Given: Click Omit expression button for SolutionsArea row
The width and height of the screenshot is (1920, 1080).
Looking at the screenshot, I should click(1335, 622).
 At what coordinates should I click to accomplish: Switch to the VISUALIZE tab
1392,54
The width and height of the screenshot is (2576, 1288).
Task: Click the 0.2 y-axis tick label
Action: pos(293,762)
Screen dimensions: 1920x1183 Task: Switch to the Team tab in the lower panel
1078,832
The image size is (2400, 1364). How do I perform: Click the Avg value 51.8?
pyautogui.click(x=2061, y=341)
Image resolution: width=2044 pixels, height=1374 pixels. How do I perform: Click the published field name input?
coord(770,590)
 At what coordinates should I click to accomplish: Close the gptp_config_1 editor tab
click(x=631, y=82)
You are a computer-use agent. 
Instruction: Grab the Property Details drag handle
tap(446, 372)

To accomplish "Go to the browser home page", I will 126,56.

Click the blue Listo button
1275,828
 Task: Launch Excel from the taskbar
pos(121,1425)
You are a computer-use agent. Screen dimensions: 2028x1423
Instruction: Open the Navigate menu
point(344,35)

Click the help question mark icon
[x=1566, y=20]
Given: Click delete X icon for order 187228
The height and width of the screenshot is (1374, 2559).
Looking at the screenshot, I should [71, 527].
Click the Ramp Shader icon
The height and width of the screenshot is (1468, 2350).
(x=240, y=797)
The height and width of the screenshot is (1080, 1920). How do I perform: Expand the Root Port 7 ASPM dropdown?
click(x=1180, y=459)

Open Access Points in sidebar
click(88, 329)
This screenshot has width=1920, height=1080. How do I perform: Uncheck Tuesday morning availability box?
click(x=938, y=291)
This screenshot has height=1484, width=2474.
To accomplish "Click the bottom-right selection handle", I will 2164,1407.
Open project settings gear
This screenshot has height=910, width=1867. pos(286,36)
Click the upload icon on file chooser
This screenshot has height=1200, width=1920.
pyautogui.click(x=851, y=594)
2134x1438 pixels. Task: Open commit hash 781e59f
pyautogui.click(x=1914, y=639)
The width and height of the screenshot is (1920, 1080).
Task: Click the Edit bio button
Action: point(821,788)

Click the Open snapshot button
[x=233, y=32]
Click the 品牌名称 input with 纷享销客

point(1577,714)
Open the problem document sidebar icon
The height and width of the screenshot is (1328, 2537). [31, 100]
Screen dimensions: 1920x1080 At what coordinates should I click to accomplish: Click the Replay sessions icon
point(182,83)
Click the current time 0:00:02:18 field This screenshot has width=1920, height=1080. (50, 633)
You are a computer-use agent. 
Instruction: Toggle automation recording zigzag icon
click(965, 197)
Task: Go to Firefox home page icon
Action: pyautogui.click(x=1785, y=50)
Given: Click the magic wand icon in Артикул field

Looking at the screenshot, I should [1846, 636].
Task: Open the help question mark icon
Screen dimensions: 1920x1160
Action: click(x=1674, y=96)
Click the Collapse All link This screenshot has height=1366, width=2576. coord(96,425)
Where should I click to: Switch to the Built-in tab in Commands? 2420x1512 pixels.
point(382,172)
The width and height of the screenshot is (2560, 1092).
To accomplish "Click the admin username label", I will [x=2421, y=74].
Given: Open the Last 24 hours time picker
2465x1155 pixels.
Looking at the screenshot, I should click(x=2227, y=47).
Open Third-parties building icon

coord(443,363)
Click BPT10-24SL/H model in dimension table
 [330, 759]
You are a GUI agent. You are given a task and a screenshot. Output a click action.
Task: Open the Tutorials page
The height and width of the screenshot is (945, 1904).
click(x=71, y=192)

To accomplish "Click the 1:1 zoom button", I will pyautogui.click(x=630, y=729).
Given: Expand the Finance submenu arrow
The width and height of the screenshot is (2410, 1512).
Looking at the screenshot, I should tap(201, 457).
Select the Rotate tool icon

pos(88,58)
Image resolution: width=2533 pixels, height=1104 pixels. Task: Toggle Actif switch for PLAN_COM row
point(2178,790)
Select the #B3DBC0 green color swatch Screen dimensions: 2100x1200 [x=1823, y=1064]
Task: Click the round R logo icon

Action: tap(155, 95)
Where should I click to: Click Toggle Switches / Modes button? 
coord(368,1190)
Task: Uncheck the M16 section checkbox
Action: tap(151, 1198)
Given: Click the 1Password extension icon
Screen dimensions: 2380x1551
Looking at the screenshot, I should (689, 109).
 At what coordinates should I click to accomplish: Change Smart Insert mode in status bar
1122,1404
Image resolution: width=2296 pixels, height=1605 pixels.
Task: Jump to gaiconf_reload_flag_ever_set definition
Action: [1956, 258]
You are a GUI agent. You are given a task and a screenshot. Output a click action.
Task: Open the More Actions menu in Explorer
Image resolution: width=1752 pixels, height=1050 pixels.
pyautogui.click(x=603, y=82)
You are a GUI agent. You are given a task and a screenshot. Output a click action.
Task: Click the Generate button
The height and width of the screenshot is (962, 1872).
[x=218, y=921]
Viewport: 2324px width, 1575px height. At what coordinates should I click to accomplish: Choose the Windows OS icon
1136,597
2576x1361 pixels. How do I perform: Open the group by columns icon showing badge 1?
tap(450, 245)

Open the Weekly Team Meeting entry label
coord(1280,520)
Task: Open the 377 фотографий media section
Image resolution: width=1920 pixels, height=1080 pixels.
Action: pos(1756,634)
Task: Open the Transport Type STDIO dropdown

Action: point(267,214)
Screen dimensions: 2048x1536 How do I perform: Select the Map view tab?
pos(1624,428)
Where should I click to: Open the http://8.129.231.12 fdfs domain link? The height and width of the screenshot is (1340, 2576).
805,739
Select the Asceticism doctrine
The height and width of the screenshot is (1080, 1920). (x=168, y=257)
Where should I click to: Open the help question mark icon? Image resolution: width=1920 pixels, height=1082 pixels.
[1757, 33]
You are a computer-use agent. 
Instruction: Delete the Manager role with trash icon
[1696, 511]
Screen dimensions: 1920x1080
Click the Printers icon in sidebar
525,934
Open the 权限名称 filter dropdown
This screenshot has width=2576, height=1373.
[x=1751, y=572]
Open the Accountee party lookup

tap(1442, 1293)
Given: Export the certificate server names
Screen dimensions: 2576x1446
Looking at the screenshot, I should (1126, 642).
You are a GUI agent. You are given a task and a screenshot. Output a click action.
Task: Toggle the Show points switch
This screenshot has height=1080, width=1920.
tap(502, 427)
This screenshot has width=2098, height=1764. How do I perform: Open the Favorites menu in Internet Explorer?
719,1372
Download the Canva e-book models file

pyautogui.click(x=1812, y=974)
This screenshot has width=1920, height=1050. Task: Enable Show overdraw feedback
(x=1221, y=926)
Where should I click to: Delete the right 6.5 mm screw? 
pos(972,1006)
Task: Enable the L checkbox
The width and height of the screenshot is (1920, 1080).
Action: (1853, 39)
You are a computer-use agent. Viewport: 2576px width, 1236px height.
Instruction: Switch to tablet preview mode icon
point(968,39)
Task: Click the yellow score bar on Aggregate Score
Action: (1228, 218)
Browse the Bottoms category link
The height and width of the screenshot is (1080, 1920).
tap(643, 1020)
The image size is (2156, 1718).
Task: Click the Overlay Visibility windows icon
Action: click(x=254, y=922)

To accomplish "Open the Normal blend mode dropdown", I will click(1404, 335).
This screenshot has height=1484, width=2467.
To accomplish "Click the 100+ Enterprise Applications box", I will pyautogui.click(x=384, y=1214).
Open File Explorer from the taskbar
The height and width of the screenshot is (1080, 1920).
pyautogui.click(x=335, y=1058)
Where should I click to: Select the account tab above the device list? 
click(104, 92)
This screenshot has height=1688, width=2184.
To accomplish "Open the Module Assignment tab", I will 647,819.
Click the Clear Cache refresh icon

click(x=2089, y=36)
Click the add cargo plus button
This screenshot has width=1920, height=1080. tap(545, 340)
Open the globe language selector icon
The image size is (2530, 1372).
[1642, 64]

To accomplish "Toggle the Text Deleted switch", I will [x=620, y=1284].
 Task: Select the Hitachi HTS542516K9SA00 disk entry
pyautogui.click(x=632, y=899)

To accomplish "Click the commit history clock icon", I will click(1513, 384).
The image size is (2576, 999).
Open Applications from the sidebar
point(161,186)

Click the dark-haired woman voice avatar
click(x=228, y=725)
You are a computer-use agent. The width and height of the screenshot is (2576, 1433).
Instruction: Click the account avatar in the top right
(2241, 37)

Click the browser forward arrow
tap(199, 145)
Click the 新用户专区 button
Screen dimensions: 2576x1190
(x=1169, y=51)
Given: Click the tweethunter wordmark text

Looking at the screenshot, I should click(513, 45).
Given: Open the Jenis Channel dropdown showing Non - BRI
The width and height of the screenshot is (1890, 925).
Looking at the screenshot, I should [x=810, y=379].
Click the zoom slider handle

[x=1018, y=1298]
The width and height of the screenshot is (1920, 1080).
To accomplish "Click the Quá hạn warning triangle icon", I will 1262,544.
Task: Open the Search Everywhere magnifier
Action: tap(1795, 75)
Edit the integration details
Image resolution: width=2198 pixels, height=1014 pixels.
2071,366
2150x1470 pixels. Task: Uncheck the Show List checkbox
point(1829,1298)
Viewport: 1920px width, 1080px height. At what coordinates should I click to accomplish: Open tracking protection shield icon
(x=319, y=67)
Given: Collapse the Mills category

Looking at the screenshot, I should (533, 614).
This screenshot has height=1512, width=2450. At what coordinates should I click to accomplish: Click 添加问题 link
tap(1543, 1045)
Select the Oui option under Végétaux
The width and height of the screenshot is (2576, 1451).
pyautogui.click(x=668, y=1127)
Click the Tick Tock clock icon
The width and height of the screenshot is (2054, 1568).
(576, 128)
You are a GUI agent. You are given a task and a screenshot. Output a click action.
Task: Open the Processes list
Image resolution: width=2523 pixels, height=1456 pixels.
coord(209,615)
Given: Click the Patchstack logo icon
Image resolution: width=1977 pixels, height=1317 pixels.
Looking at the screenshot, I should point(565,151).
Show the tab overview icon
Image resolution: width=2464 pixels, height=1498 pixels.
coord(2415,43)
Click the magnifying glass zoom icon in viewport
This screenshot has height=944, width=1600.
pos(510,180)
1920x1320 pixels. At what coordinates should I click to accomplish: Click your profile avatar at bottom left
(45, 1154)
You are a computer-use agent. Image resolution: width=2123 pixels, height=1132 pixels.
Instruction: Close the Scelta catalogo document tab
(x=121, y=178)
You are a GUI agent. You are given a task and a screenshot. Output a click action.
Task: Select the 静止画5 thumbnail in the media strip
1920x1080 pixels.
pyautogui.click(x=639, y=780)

·····

## Your goal:
Your task is to transcribe, with no changes, only the lines of the listing above that lie between the line holding "Click the upload icon on file chooser" and the line holding "The width and height of the screenshot is (2560, 1092).", inclusive.

## Problem solution:
Click the upload icon on file chooser
This screenshot has height=1200, width=1920.
pyautogui.click(x=851, y=594)
2134x1438 pixels. Task: Open commit hash 781e59f
pyautogui.click(x=1914, y=639)
The width and height of the screenshot is (1920, 1080).
Task: Click the Edit bio button
Action: point(821,788)

Click the Open snapshot button
[x=233, y=32]
Click the 品牌名称 input with 纷享销客

point(1577,714)
Open the problem document sidebar icon
The height and width of the screenshot is (1328, 2537). [31, 100]
Screen dimensions: 1920x1080 At what coordinates should I click to accomplish: Click the Replay sessions icon
point(182,83)
Click the current time 0:00:02:18 field This screenshot has width=1920, height=1080. (50, 633)
You are a computer-use agent. 
Instruction: Toggle automation recording zigzag icon
click(965, 197)
Task: Go to Firefox home page icon
Action: pyautogui.click(x=1785, y=50)
Given: Click the magic wand icon in Артикул field

Looking at the screenshot, I should [1846, 636].
Task: Open the help question mark icon
Screen dimensions: 1920x1160
Action: click(x=1674, y=96)
Click the Collapse All link This screenshot has height=1366, width=2576. coord(96,425)
Where should I click to: Switch to the Built-in tab in Commands? 2420x1512 pixels.
point(382,172)
The width and height of the screenshot is (2560, 1092).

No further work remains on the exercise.